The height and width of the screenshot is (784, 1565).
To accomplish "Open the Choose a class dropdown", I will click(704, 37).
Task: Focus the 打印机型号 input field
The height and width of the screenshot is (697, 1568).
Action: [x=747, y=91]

* * *

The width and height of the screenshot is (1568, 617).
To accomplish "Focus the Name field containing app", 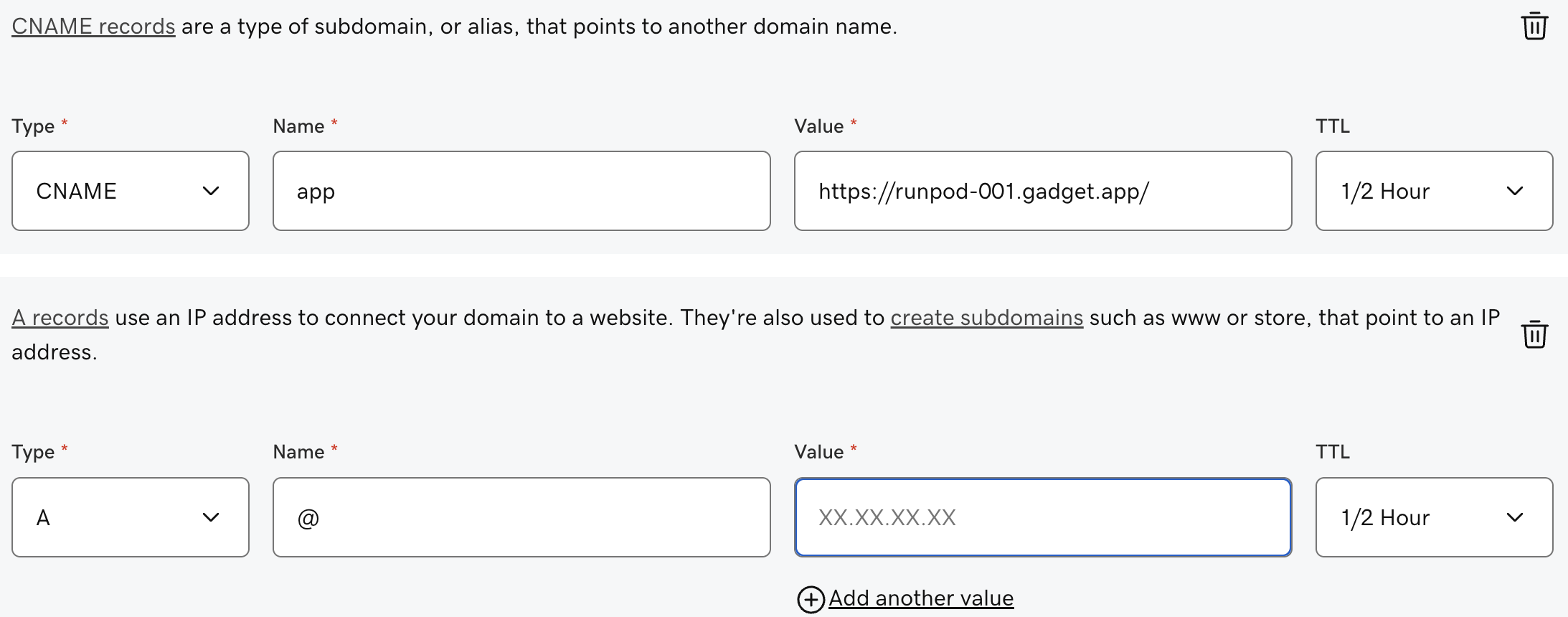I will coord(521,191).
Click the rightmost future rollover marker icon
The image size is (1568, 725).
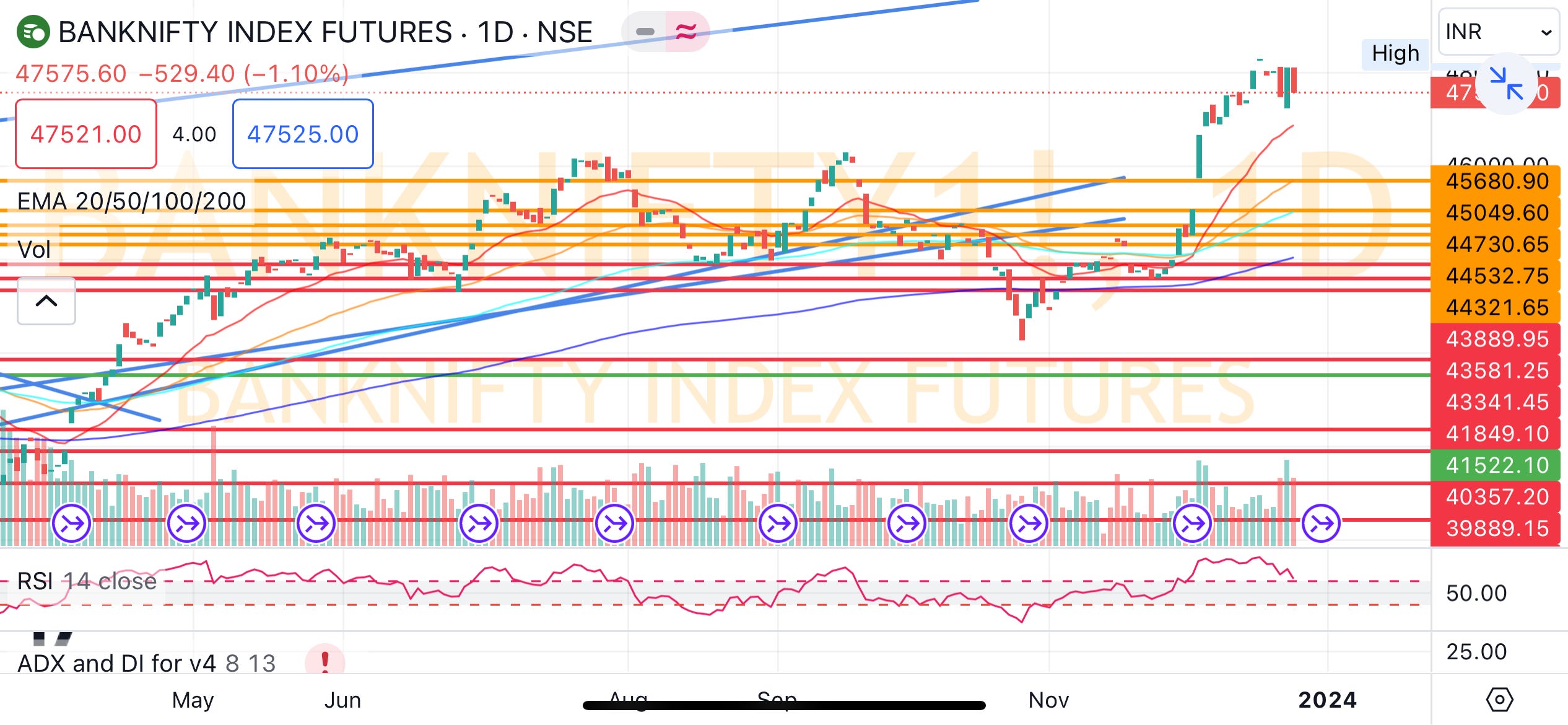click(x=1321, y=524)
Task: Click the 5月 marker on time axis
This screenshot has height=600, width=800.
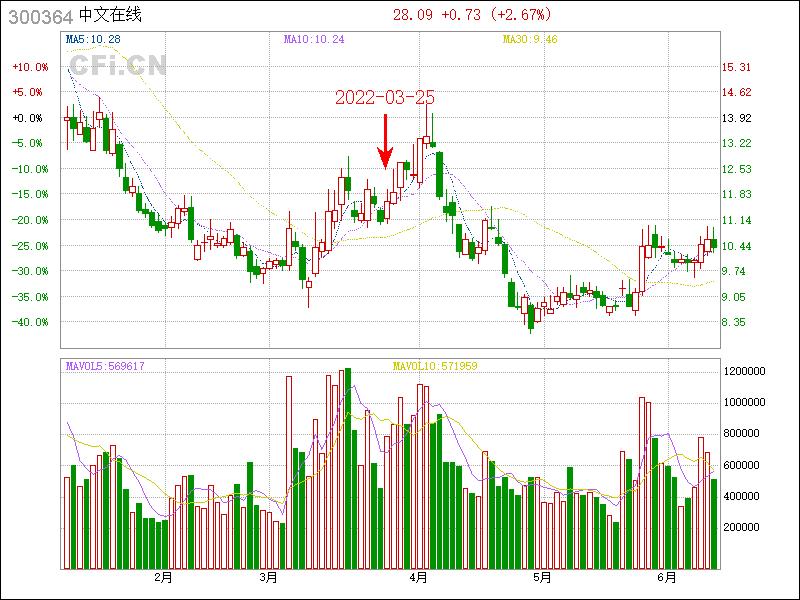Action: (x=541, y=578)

* * *

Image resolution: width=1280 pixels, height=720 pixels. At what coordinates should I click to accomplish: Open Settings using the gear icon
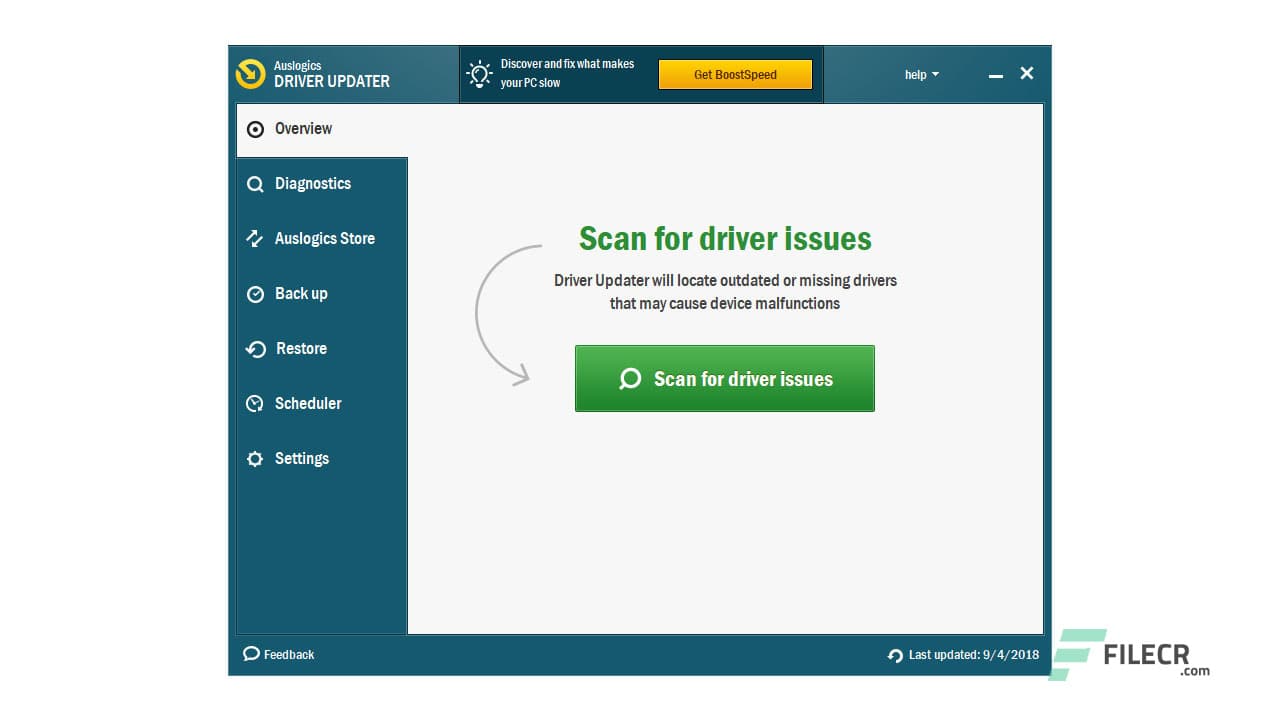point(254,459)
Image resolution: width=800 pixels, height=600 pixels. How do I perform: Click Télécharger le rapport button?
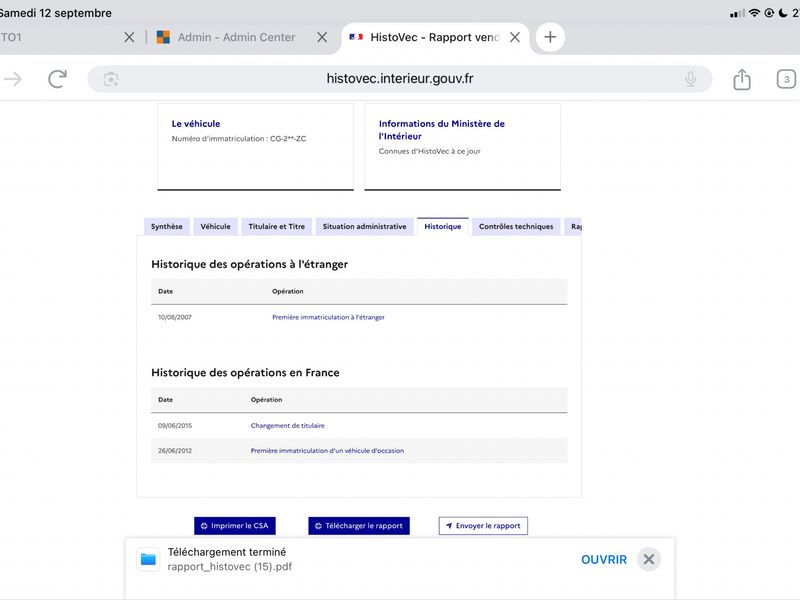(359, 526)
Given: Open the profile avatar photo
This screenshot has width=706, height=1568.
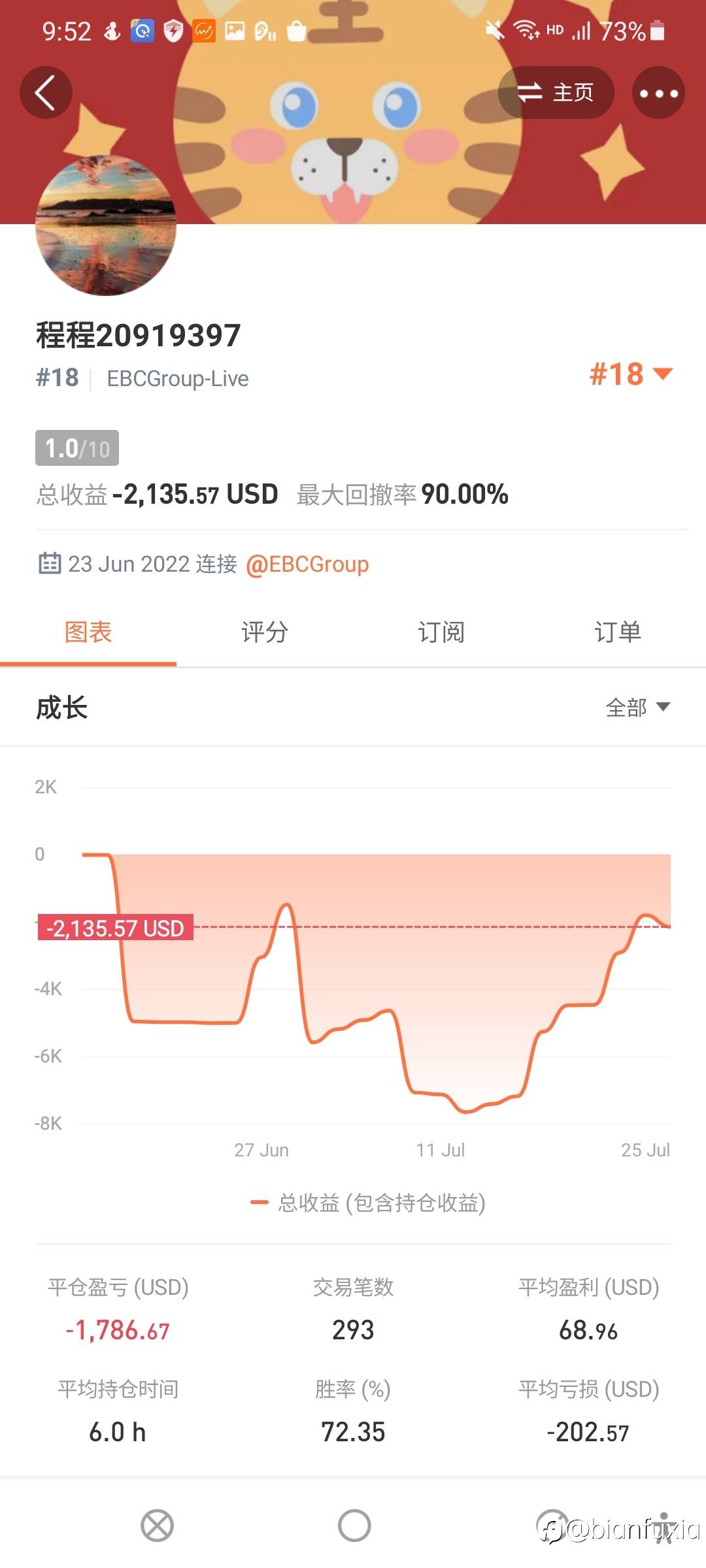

◆ TASK STATEMENT
Update the rows that begin at the line containing "Task: Click the 5月 marker on time axis" and stop after the line containing "Action: (x=541, y=578)", replacing "time axis" with "timeline" and keeping everything else unchanged. Leave the pictures out of your answer.

◆ ANSWER TO THE EXERCISE
Task: Click the 5月 marker on timeline
This screenshot has height=600, width=800.
Action: (x=541, y=578)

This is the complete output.